Research

Leavenworthia - a genus of cedar glade endemic plants

Middle Tennessee is home to the largest concentration of limestone cedar glades in North America.  These habitats consist of flat exposed areas of limestone, surrounded by forests of eastern red cedar.

 

Cedar glade habitats are extremely harsh environments which are saturated with water in the winter, but completely dry and extremely hot in the summer.

 

The cedar glades are home to a unique suite of endemic plants that survive here and nowhere else.  Among these is the group of plants studied by my lab, the genus Leavenworthia. This genus includes 8 species, 4 of which occur in the cedar glades of Middle Tennessee. 

Evolution of a flower color polymorphism in Leavenworthia stylosa

 

Leavenworthia stylosa occurs in only a few counties in middle Tennessee, with most populations in Davidson, Rutherford and Wilson counties.  Across this small range, there is striking variation in flower color.  Individual plants produce either yellow or white flowers, and most populations contain only a single flower color.There is a strong geographic pattern of flower color variation in this species, with yellow-flowered populations found primarily in the western portion of the species range, and white-flowered populations found mainly in the eastern part of the range.

 

Our research has shown that this pattern is not due to genetic differentiation of populations. We have also shown that the geographic pattern can not be explained by variation in pollinator abundance or preference for color.  The flower color morphs are only weakly locally adapted to abiotic conditions.

 

Yellow flowers are found in areas where white-flowered Leavenworthia exigua is also present, and may represent an example of reproductive character displacement. Yellow flowers are produced to reduce hybridization, since pollinators move between white-flowered individuals, regardless of species.

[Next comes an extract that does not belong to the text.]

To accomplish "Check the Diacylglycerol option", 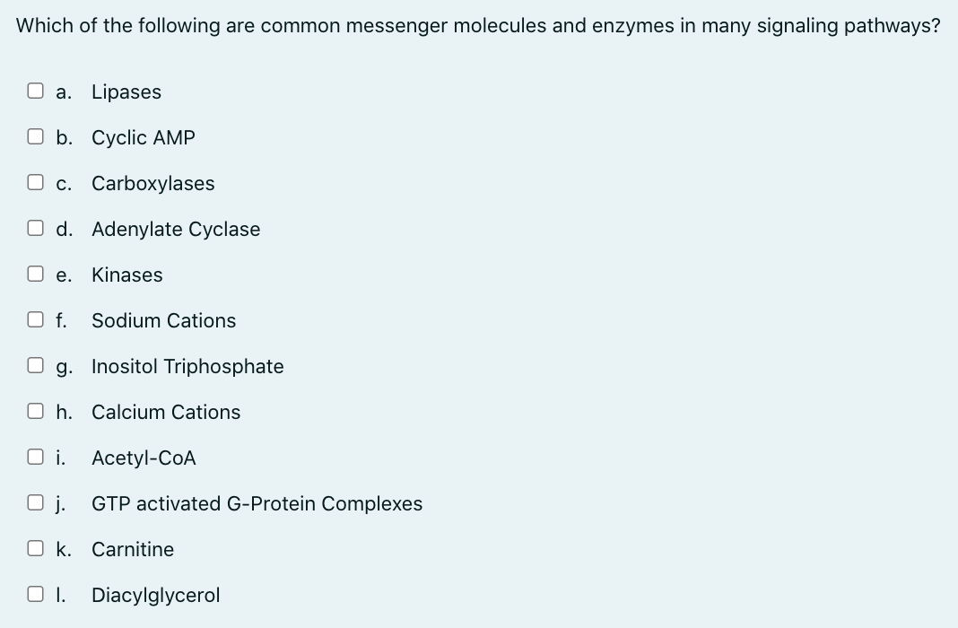I will pos(35,593).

Evolution of self-fertilization in Leavenworthia alabamica

 

The transition from outcrossing mating systems (where flowers must be fertilized by pollen from a different individual) to those involving self-fertilization is among the most common evolutionary transitions in flowering plants.

 

In Leavenworthia alabamica, populations in the center of the range produce large flowers which are obligately outcrossing. Peripheral populations have evolved self-compatibility (SC) via mutations that cause the breakdown of physiological self-incompatibility (SI) systems.

 

Ongoing projects are examining the costs and benefits of self-fertilization by comparing the fitness of SI and SC plants in artificial populations replicated at 4 sites across the geographic range in multiple flowering seasons.